• [Task data]
--------------------------------
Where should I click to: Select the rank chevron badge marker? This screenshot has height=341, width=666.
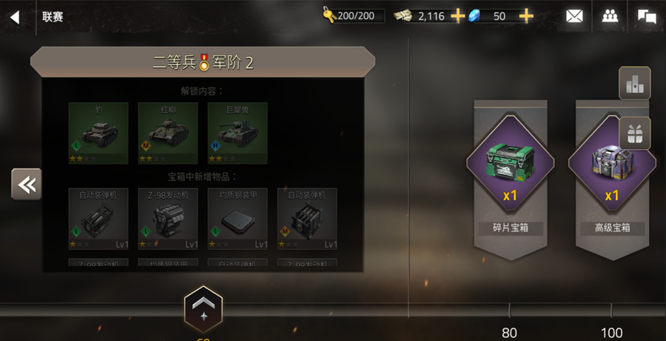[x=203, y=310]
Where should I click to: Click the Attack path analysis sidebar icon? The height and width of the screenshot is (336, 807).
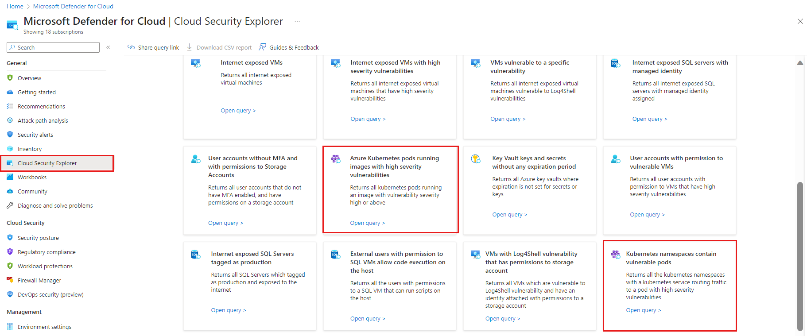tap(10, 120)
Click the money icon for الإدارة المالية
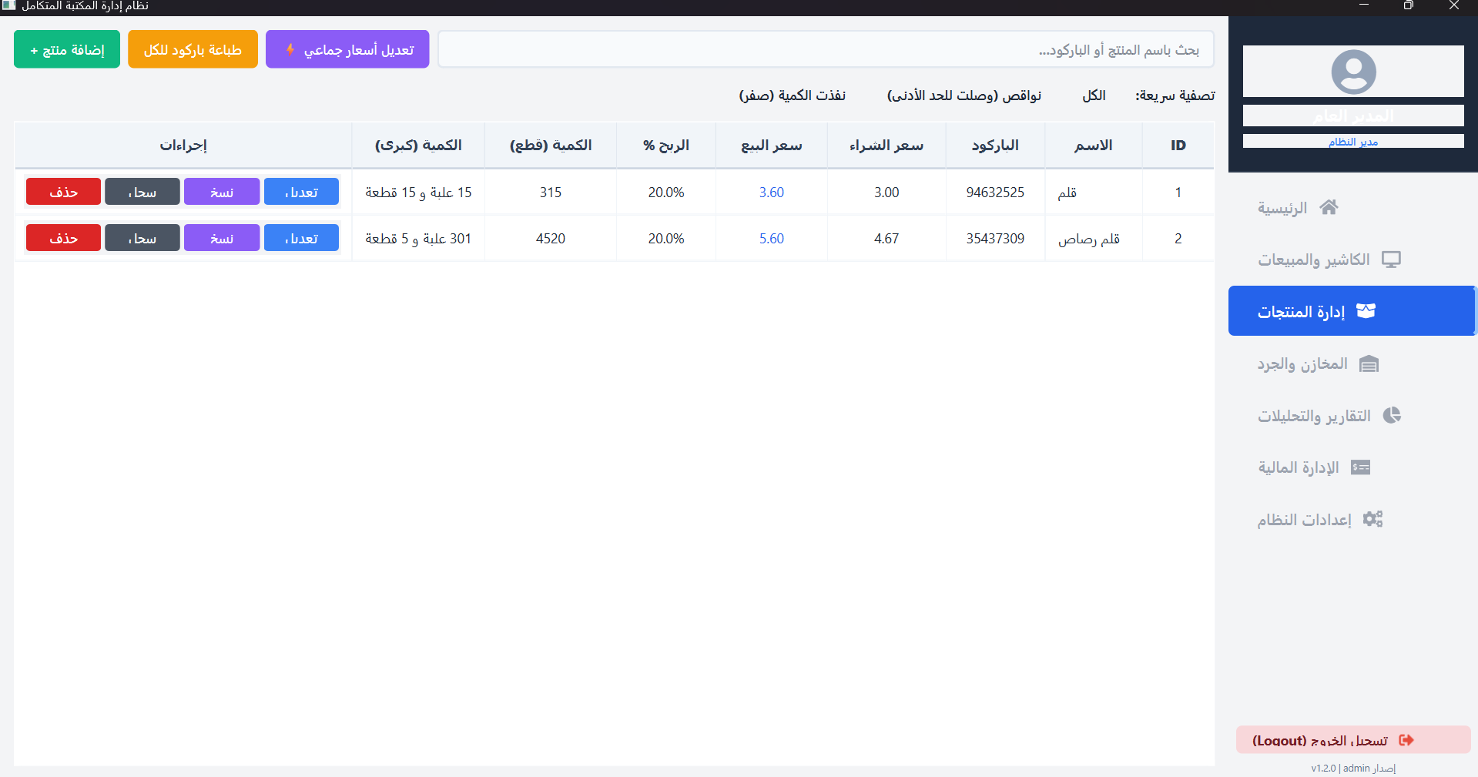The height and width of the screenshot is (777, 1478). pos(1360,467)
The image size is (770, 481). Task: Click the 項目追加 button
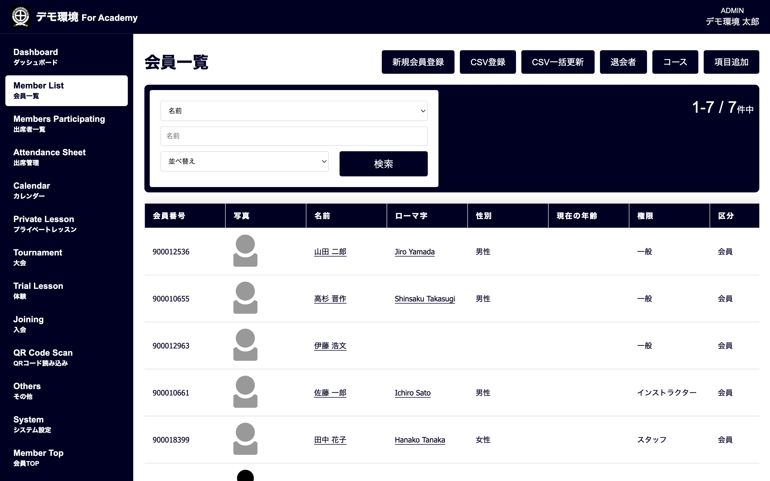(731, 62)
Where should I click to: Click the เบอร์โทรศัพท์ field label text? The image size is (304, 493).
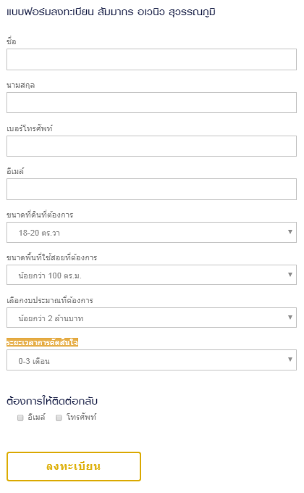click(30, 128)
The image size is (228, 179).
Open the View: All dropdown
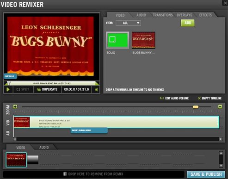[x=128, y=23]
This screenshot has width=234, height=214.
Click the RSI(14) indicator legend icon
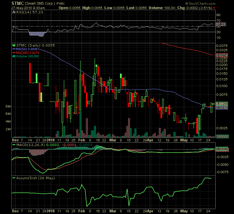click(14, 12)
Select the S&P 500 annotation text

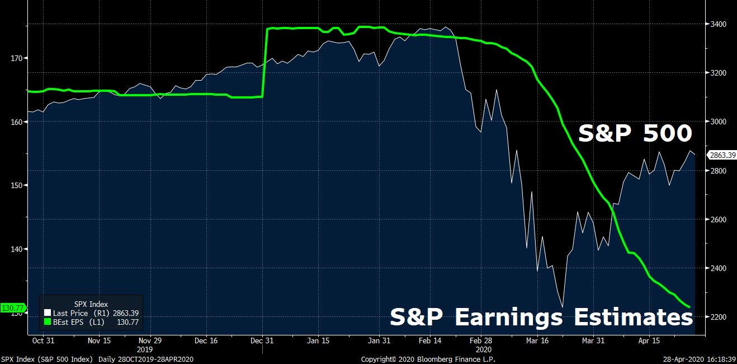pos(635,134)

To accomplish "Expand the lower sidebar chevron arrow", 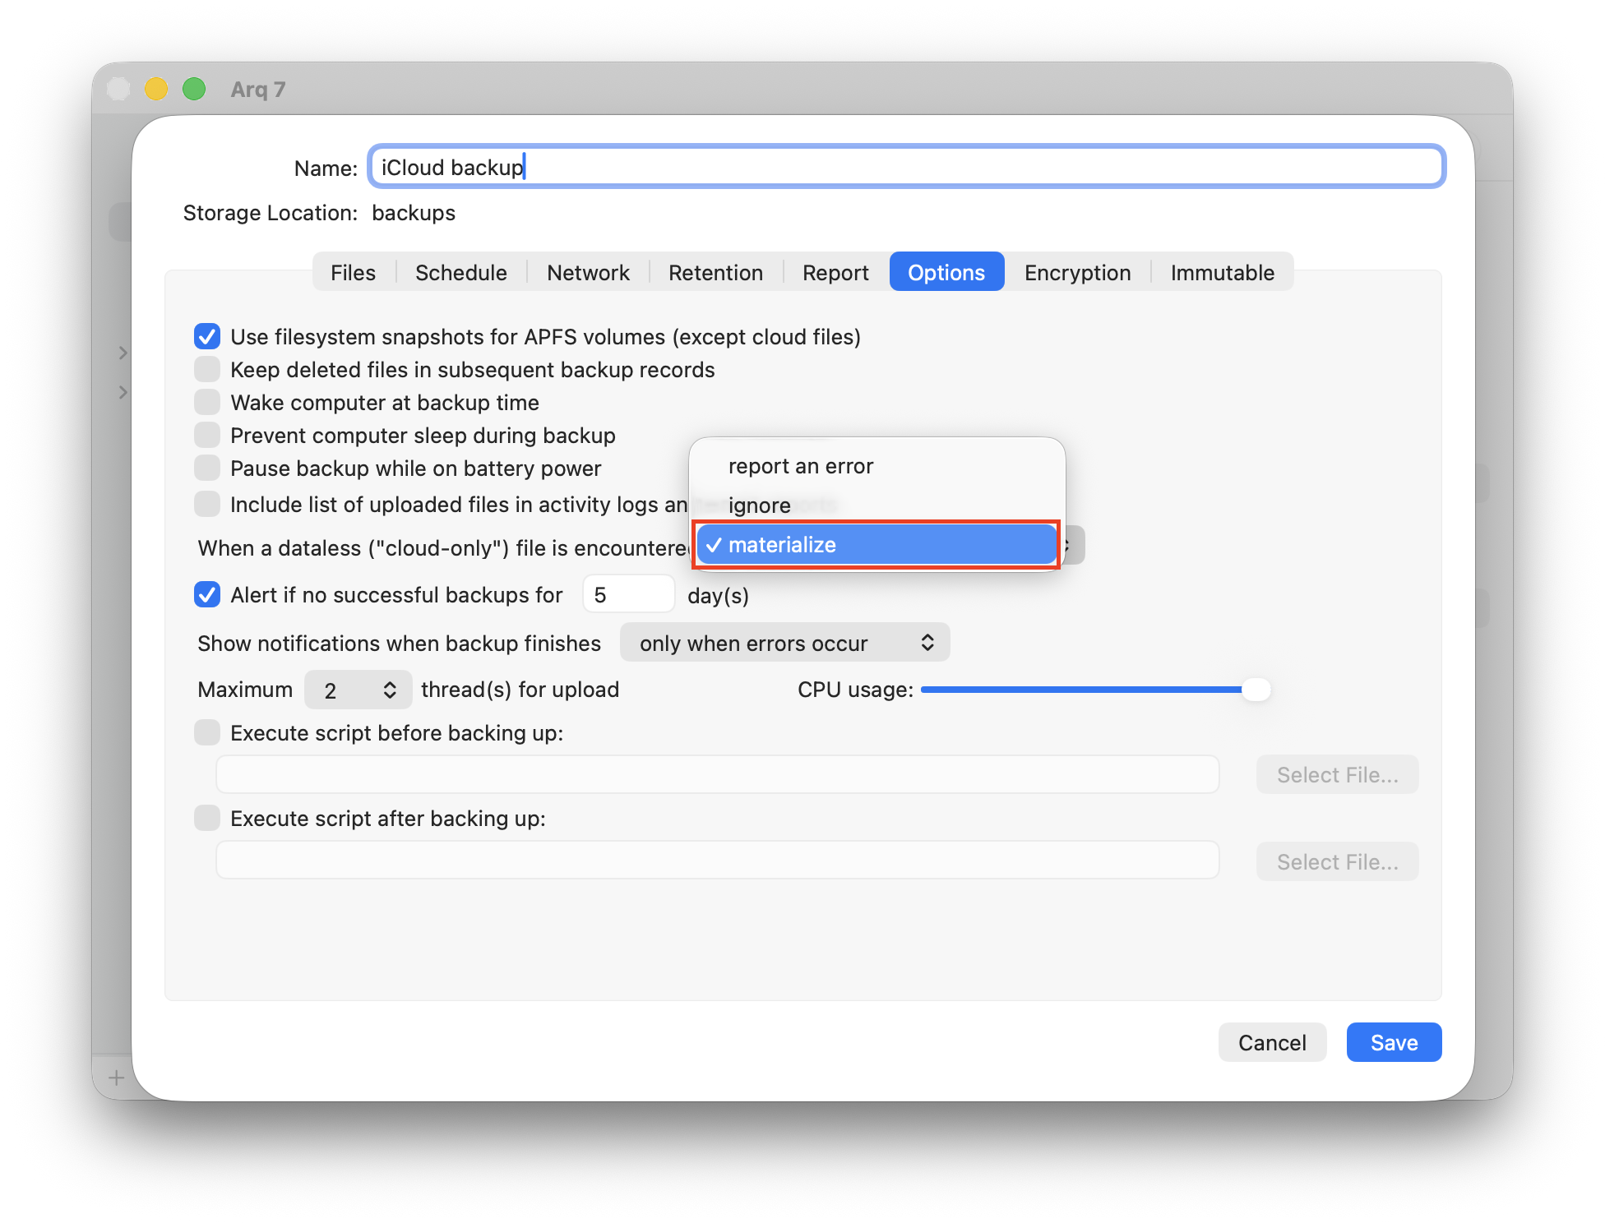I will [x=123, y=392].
--------------------------------
• [Exercise aim]
Repeat the rows word for word, from the first one through the line that contains "click(30, 128)", including both ends and leaving out the pictures.

• [Full response]
Where should I click to: Select the rank chevron badge marker? This screenshot has height=341, width=666.
[x=203, y=310]
Where should I click to: Click the Attack path analysis sidebar icon? The height and width of the screenshot is (336, 807).
tap(10, 120)
Click the money icon for الإدارة المالية
The height and width of the screenshot is (777, 1478). pos(1360,467)
The image size is (770, 481). Task: Click the 項目追加 button
(731, 62)
Where should I click to: Click the เบอร์โทรศัพท์ field label text? The image size is (304, 493).
click(30, 128)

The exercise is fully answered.